REQUIREMENTS:
In the sudoku assignment description below, what is the number of consistency checks equal to?

EXCERPT:
────────────────
Due Tuesday, April 29 at 11:59 PM via Blackboard. PDF format required. Late assignments penalized 10% per day.
Assignment 2
Write a constraint satisfaction problem solver to solve sudoku puzzles
of varying size (see the link for the rules if you're unfamiliar with sudoku puzzles).
The goal is to obtain a performance comparison of various CSP strategies.
The input to the solver is a Sudoku board, and the output should be a complete solution, along with the
number of consistency checks utilized (for this assignment, this is equal to the number of
variable assignments your code makes).
Starter Code
We've supplied basic starter code for representing a board, and reading the puzzles from the input files
you'll use for the assignment.
Python Starter Code
The python starter code includes the following functions:
- To create a SudokuBoard object initialized with values from a file, use
sb = init_board("filename.extension")
────────────────
STORED DATA:
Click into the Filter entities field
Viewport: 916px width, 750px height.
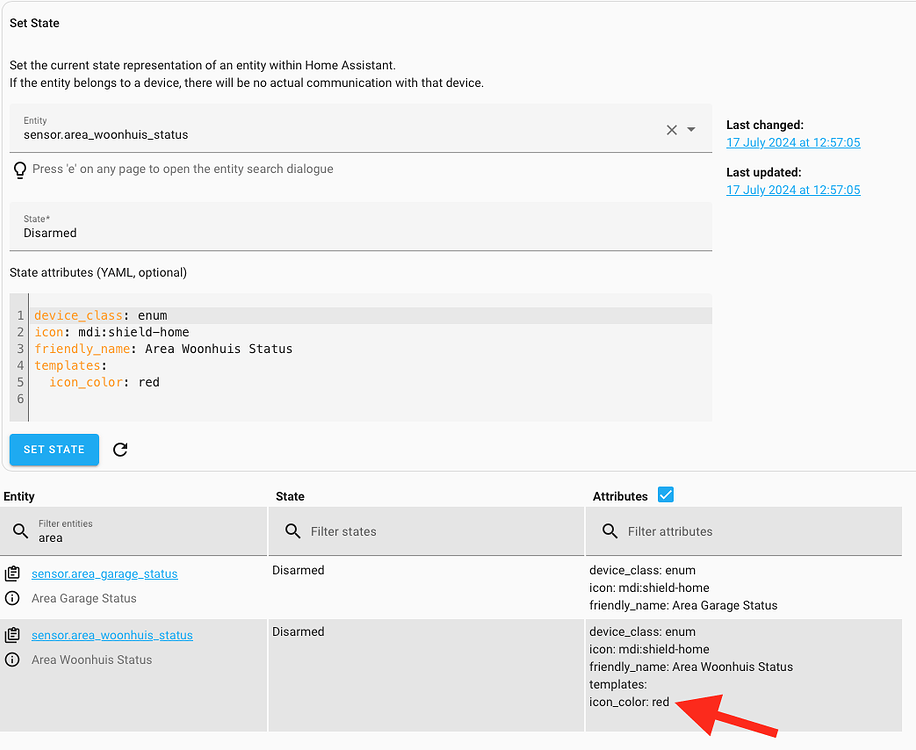pos(150,538)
────────────────
CORRECT ANSWER:
The number of variable assignments the code makes.